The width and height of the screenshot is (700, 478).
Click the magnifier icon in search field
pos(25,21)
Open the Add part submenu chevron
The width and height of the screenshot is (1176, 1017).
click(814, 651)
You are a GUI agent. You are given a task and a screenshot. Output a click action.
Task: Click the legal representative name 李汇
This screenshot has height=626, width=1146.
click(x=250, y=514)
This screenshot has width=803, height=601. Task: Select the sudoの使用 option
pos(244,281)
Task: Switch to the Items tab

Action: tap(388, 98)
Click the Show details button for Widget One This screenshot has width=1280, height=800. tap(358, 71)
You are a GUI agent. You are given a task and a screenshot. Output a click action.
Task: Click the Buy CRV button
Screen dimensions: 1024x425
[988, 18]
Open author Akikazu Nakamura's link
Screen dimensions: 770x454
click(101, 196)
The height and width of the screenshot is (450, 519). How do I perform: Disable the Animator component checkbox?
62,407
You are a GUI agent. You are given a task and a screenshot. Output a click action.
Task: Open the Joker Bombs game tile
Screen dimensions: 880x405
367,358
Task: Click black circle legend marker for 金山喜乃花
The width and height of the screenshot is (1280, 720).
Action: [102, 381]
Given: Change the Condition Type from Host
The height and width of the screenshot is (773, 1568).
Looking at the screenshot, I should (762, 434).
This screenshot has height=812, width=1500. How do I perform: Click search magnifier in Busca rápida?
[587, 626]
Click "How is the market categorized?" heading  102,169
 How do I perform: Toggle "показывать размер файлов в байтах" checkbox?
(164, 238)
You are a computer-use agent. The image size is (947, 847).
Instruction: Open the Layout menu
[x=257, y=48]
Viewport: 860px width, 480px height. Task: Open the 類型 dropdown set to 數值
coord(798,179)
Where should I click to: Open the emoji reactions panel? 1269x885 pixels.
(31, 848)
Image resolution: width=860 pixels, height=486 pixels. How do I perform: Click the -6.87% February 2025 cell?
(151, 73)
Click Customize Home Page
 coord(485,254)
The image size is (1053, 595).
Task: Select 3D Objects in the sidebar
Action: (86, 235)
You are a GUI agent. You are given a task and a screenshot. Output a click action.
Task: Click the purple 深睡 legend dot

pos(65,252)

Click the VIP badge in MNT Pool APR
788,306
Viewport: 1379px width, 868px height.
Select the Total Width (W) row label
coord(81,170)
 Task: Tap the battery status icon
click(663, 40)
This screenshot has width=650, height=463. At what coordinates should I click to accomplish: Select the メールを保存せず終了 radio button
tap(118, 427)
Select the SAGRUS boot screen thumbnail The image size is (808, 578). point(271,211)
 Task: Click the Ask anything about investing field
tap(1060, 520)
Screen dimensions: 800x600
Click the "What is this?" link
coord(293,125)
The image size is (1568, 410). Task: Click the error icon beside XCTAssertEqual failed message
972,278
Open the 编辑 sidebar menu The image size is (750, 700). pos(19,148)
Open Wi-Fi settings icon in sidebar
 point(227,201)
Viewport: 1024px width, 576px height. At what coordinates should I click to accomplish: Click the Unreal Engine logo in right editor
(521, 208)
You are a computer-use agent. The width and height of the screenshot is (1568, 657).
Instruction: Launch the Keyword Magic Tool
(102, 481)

§ What is required
Print every line of the records exactly. Omit nothing.

§ Result of this exercise
The width and height of the screenshot is (700, 478).
Click the magnifier icon in search field
pos(25,21)
Open the Add part submenu chevron
The width and height of the screenshot is (1176, 1017).
click(814, 651)
You are a GUI agent. You are given a task and a screenshot. Output a click action.
Task: Click the legal representative name 李汇
This screenshot has height=626, width=1146.
click(x=250, y=514)
This screenshot has width=803, height=601. Task: Select the sudoの使用 option
pos(244,281)
Task: Switch to the Items tab

Action: tap(388, 98)
Click the Show details button for Widget One This screenshot has width=1280, height=800. tap(358, 71)
You are a GUI agent. You are given a task and a screenshot. Output a click action.
Task: Click the Buy CRV button
Screen dimensions: 1024x425
[988, 18]
Open author Akikazu Nakamura's link
Screen dimensions: 770x454
click(101, 196)
The height and width of the screenshot is (450, 519). How do I perform: Disable the Animator component checkbox?
62,407
You are a GUI agent. You are given a task and a screenshot. Output a click action.
Task: Open the Joker Bombs game tile
Screen dimensions: 880x405
367,358
Task: Click black circle legend marker for 金山喜乃花
The width and height of the screenshot is (1280, 720).
Action: [102, 381]
Given: Change the Condition Type from Host
The height and width of the screenshot is (773, 1568).
Looking at the screenshot, I should (762, 434).
This screenshot has height=812, width=1500. How do I perform: Click search magnifier in Busca rápida?
[587, 626]
Click "How is the market categorized?" heading  102,169
 How do I perform: Toggle "показывать размер файлов в байтах" checkbox?
(164, 238)
You are a computer-use agent. The image size is (947, 847).
Instruction: Open the Layout menu
[x=257, y=48]
Viewport: 860px width, 480px height. Task: Open the 類型 dropdown set to 數值
coord(798,179)
Where should I click to: Open the emoji reactions panel? 1269x885 pixels.
(31, 848)
Image resolution: width=860 pixels, height=486 pixels. How do I perform: Click the -6.87% February 2025 cell?
(151, 73)
Click Customize Home Page
 coord(485,254)
The image size is (1053, 595).
Task: Select 3D Objects in the sidebar
Action: (86, 235)
You are a GUI agent. You are given a task and a screenshot. Output a click action.
Task: Click the purple 深睡 legend dot

pos(65,252)

Click the VIP badge in MNT Pool APR
788,306
Viewport: 1379px width, 868px height.
Select the Total Width (W) row label
coord(81,170)
 Task: Tap the battery status icon
click(663, 40)
This screenshot has width=650, height=463. At what coordinates should I click to accomplish: Select the メールを保存せず終了 radio button
tap(118, 427)
Select the SAGRUS boot screen thumbnail The image size is (808, 578). point(271,211)
 Task: Click the Ask anything about investing field
tap(1060, 520)
Screen dimensions: 800x600
Click the "What is this?" link
coord(293,125)
The image size is (1568, 410). Task: Click the error icon beside XCTAssertEqual failed message
972,278
Open the 编辑 sidebar menu The image size is (750, 700). pos(19,148)
Open Wi-Fi settings icon in sidebar
 point(227,201)
Viewport: 1024px width, 576px height. At what coordinates should I click to accomplish: Click the Unreal Engine logo in right editor
(521, 208)
You are a computer-use agent. The width and height of the screenshot is (1568, 657).
Instruction: Launch the Keyword Magic Tool
(102, 481)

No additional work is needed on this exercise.